- What you need to do:
Count the lines of the material that contain the string "arrow", treating uppercase and lowercase letters as different, and give only the number.

- Input records:

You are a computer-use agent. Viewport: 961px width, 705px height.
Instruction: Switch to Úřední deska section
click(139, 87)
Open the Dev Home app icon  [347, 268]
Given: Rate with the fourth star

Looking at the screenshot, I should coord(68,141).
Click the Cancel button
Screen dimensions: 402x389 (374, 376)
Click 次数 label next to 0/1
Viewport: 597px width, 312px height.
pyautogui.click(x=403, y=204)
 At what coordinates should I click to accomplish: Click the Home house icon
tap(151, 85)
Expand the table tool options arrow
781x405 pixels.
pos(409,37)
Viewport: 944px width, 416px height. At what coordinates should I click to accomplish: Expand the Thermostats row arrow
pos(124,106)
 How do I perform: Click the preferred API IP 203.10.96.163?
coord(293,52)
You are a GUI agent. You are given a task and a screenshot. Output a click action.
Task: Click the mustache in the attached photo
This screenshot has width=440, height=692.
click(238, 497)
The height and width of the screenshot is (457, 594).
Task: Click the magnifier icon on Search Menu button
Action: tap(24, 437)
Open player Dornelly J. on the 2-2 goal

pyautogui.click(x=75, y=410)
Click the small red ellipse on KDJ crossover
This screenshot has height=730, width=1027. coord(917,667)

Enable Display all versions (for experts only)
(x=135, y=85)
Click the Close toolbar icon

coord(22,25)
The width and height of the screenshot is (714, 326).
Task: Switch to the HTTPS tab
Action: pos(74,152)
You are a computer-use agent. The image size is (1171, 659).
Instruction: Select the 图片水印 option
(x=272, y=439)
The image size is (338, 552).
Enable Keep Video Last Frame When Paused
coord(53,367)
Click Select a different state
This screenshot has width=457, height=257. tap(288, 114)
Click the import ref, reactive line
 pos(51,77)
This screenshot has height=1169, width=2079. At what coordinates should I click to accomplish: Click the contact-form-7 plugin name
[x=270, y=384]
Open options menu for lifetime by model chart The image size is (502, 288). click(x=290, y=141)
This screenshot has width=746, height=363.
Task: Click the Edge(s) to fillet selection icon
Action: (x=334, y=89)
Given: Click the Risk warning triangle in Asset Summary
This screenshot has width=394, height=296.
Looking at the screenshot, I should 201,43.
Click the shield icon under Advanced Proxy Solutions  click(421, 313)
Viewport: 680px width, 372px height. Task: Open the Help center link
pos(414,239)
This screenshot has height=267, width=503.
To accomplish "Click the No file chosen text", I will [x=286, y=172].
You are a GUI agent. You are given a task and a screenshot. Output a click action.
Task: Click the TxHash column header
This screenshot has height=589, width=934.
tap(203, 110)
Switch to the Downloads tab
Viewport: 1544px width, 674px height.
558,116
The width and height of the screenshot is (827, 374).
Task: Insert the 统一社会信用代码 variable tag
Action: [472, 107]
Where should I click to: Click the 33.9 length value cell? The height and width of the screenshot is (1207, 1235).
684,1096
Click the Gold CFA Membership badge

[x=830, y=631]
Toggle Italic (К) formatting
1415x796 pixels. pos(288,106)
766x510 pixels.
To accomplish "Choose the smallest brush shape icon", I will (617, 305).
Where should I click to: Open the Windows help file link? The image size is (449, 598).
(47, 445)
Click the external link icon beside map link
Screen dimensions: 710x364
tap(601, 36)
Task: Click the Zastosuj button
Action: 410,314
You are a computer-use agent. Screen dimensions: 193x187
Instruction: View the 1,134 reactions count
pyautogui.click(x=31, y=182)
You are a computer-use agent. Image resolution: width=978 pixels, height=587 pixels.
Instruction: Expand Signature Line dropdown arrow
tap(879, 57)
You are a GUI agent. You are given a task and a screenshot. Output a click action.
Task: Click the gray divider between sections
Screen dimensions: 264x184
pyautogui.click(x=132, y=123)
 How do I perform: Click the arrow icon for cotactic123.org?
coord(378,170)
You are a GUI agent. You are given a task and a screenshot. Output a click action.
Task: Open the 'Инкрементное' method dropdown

- Right answer:
4